Still thinking about the interpsyche – and found this passage from Zerka Moreno in the Psychodrama Network News from the American Society of group Psychotherapy and psychodrama 2005 I now see the difference between empathy and doubling. Doubling in its conception includes the relationship, it is not the intuition of the therapist directly but the voice of the interpsyche – the relationship between two people.
But there is another, more important, aspect of McGaw’s presentation. When he speaks about how his doubling with a protagonist is so often correct, he interprets this as due to his intuitive ability.
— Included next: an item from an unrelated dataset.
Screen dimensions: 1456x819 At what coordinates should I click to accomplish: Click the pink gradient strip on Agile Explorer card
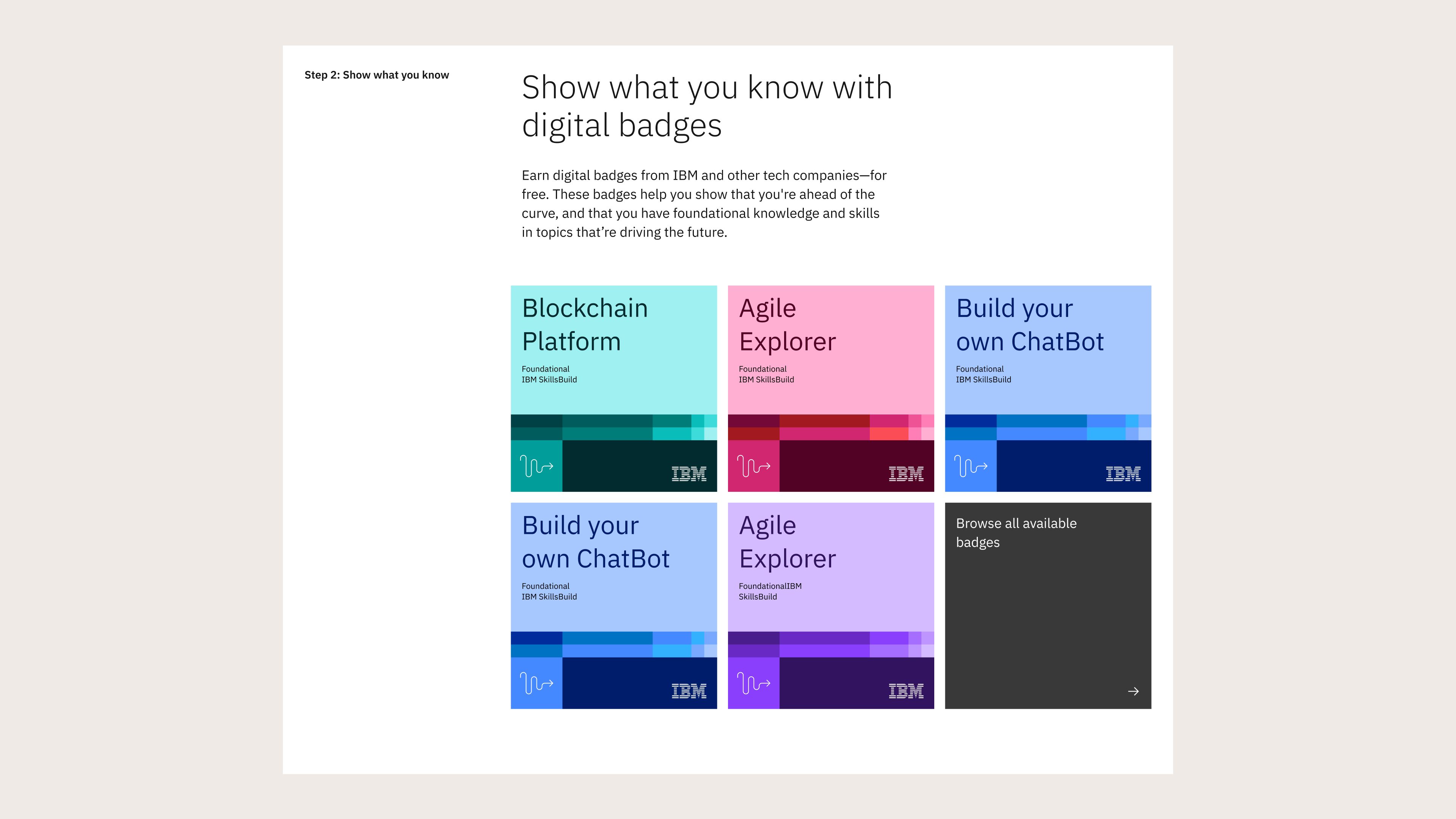point(830,428)
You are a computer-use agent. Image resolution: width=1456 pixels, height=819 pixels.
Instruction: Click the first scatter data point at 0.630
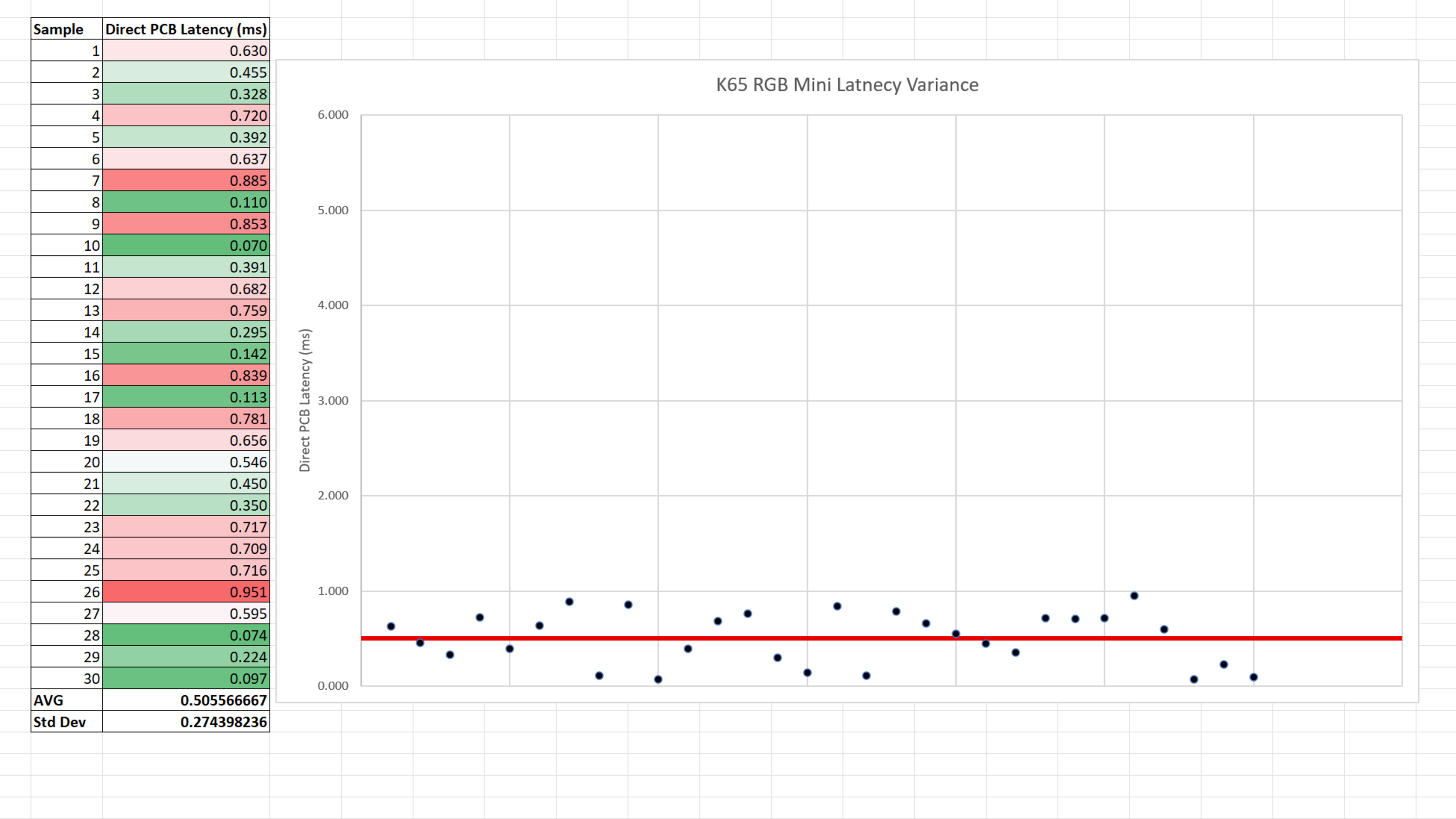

When pressed by Rogers to explain it more specifically while speaking of his own power in that respect, he refers to it as his “empathy.” Unfortunately, he overlooks the contribution to the process by the protagonist, as if it all comes out of the therapist’s psyche, that of a single mind. By unfortunate</em> I mean that this is just the area of Moreno’s contribution, namely to have pointed out that it is the interaction between people – tele – resulting in the “inter-psyche,” the space between people, that is the foundation of his and our work. This observation, more than anything else McGaw speaks of, tells me he has not really grasped Moreno’s message. It is our emphasis on the moment, the here and now, the spontaneity of the protagonist, the interaction of minds, that distinguishes our own field from that of individual psychology, a lesson we must never overlook.
Zerka Moreno makes it so clear psychodrama is a relational not an individual method.
Recently while teaching doubling it was clear the person was trying to think what the other person was thinking. Close, but not quite it. I said… let yourself be him, become him, breathe like him, sit like him, look at the world through his eyes and then voice what comes up, you won’t be guessing, you don’t have a choice about what comes up.
The doubling was then noticeably different even though not always exactly right.
Later: Saturday, 6 October, 2012
I’m now (post the Dan Wile workshop) thinking the phrase above, “you don’t have a choice about what comes up” is right, but not enough.
Many things will come up and it is useful to choose to voice those things that are progressive for the protagonist, such things as empathy for another person, declaring an inner struggle, claiming the validity of experience.
Judgement of others, blaming and self righteous anger may also gome up. They could be ignored, but if they feature strongly they could be moderated with such phrases as: I know this is might not be easy for you to hear. I wish I had a way of expressing this more constructively. I have been sitting on this for a long time and my intention is to bring it out to improve the relationship.